TelechatSharp handles the deserialization of JSON exported from Telegram Desktop, making it easy to work with your chat data in .NET applications. Useful for text extraction and data analysis.
TelechatSharp is available on NuGet.
dotnet add package TelechatSharp
Construct a new Chat
object using the file path to your JSON:
Chat chat = new Chat("telegram.json");
Easily extract meaningful data from your chat history:
IEnumerable<Message> messages = chat.Messages;
IEnumerable<Message> messagesFromKyle = messages.FromMember("Kyle Sarte");
IEnumerable<Message> messagesContainingLol = messages.ContainingText("lol");
IEnumerable<string> allEmailsSentInChat = messages.GetAllTextsOfTextEntityType("email");
IEnumerable<string> allPhoneNumbersSentInChat = messages.GetAllTextsOfTextEntityType("phone");
For advanced data analysis use cases, combine TelechatSharp
with libraries such as Microsoft.Data.Analysis
:
using TelechatSharp.Core;
using Microsoft.Data.Analysis;
Chat chat = new Chat("telegram.json");
// From TelechatSharp.Core, get chat member names and their messages.
IEnumerable<string> from = chat.Messages.Select(m => m.From);
IEnumerable<string> text = chat.Messages.Select(m => m.Text);
// From Microsoft.Data.Analysis, create a new DataFrame using data from TelechatSharp.
DataFrameColumn[] columns = {
new StringDataFrameColumn("From", from),
new StringDataFrameColumn("Text", text)
};
DataFrame dataFrame = new(columns);
Code produces a DataFrame similar to the following:
From | Text |
---|---|
Céline | You are gonna miss that plane. |
Jesse | I know. |
A Chat
object can also be instantiated using a StreamReader
:
public Chat(StreamReader streamReader)
For readability, JSON samples in this README will omit most properties and only include those relevant to the topic being discussed.
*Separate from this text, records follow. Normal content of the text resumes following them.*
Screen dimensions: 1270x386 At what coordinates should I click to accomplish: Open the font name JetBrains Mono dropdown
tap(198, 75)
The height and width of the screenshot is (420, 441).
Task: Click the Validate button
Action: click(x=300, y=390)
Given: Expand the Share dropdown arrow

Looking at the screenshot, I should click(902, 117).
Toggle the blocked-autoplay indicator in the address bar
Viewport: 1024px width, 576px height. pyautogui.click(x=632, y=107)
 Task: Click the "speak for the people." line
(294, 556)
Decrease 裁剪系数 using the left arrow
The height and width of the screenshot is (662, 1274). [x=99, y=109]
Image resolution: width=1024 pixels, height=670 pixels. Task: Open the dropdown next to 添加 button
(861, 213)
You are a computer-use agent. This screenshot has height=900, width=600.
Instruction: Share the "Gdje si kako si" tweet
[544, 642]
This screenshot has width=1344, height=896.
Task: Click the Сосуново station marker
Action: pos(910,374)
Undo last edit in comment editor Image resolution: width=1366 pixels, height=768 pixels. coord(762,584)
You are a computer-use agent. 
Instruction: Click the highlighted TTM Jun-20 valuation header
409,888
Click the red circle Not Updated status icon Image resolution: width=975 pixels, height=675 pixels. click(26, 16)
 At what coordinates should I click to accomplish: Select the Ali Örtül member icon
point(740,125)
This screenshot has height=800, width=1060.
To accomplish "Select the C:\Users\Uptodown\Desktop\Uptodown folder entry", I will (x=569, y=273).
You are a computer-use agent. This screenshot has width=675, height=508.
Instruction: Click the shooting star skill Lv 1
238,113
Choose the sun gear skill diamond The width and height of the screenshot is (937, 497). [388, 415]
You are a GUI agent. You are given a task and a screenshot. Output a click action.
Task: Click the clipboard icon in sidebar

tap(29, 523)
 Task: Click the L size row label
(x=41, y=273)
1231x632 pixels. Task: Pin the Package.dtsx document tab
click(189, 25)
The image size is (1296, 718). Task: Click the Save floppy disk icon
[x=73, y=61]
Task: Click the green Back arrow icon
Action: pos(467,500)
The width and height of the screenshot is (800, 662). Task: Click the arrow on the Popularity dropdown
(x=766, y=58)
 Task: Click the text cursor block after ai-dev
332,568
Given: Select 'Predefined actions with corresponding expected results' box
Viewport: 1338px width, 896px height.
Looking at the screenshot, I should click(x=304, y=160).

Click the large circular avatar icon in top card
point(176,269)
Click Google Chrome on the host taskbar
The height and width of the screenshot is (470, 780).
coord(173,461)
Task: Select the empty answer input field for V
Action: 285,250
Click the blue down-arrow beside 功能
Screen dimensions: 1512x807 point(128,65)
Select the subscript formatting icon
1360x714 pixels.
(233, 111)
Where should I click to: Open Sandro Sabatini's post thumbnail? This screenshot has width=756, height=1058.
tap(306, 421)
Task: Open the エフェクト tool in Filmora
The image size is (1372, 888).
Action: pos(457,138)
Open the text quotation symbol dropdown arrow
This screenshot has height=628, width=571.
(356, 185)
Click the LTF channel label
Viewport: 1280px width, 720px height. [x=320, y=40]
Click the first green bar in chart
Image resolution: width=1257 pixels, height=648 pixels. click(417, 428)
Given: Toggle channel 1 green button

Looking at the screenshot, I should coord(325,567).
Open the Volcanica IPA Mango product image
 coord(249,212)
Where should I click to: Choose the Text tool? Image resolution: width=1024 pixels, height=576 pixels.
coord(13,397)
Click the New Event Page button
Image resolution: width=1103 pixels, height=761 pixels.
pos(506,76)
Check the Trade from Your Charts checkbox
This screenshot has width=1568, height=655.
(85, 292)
While the library is most useful through a Chat
object's Messages
property, some derived data about a chat can be accessed via extension methods:
var dateCreated = chat.GetDateCreated();
var members = chat.GetMembers();
var originalMembers = chat.GetOriginalMembers();
Data about individual messages can be accessed through properties of the custom Message
object:
{
"messages": [
{
"type": "message",
"date": "2024-01-27T19:40:00",
"from": "Kyle Sarte",
"text": "TelechatSharp is public!"
}
]
}
foreach (Message message in chat.Messages)
{
Console.WriteLine($"On {message.Date}, {message.From} said '{message.Text}'");
}
Output is:
On 1/27/2024 7:40:00 PM, Kyle Sarte said 'TelechatSharp is public!'
In the schema, Telegram messages are either Message
types or Service
types. A Message
is any basic text message. A Service
is any action performed on the chat such as the pinning of a message or the invitation of a new member:
{
"messages": [
{
"id": 1,
"type": "message",
"text": "Someone please change the group photo."
},
{
"id": 2,
"type": "service",
"action": "edit_group_photo"
}
]
}
Messages can be filtered by type through extension methods:
var messageTypeMessages = chat.Messages.GetMessageTypeMessages();
var serviceTypeMessages = chat.Messages.GetServiceTypeMessages();
For a full list of available extension methods on Message
collections, refer to MessagesExtensions.cs
.
Full API documentation coming soon.
Message.Text
and Message.TextEntities
can be used to work with text data.
Use Message.Text
to get a plain text string of a message's text content.
The text
property of a message in the JSON is polymorphic—text
can either be a plain text string or an array of plain text strings and text entity objects. Message.Text
is backed by a private field of custom type Text
which handles any necessary string building to abstract these text entities away and simplify text retrieval.
{
"messages": [
{
"type": "message",
"text": "This is a message with only plain text."
},
{
"type": "message",
"text": [
"This is a message with plain text and ",
{
"type": "bold",
"text": "bold text."
},
" The bold text appears in the JSON as a text entity. Links, such as ",
{
"type": "link",
"text": "https://www.kylejsarte.com"
},
" will also appear as text entities."
]
}
]
}
A call to Message.Text
for the second message would build and return the following plain text string:
This is a message with plain text and bold text. The bold text appears in the JSON as a text entity. Links such as https://www.kylejsarte.com will also appear as text entities.
Use Message.TextEntities
for finer-grain access to text data.
Message.TextEntities
, unlike Message.Text
, preserves the structure of objects returned from the text_entities
property of messages in the JSON. Message.TextEntities
returns a collection of custom TextEntity
types with Type
and Text
properties:
{
"messages": [
{
"id": 1,
"type": "message",
"text_entities": [
{
"type": "link",
"text": "https://www.kylejsarte.com"
},
{
"type": "mention",
"text": "Kyle Sarte"
}
]
}
]
}
// Get the message with ID "1".
var message = chat.Messages.Where(m => m.Id == 1).FirstOrDefault();
foreach (TextEntity textEntity in message.TextEntities)
{
Console.WriteLine($"Type: {textEntity.Type}, Text: {textEntity.Text}");
}
Output is:
Type: link, Text: https://www.kylejsarte.com
Type: mention, Text: Kyle Sarte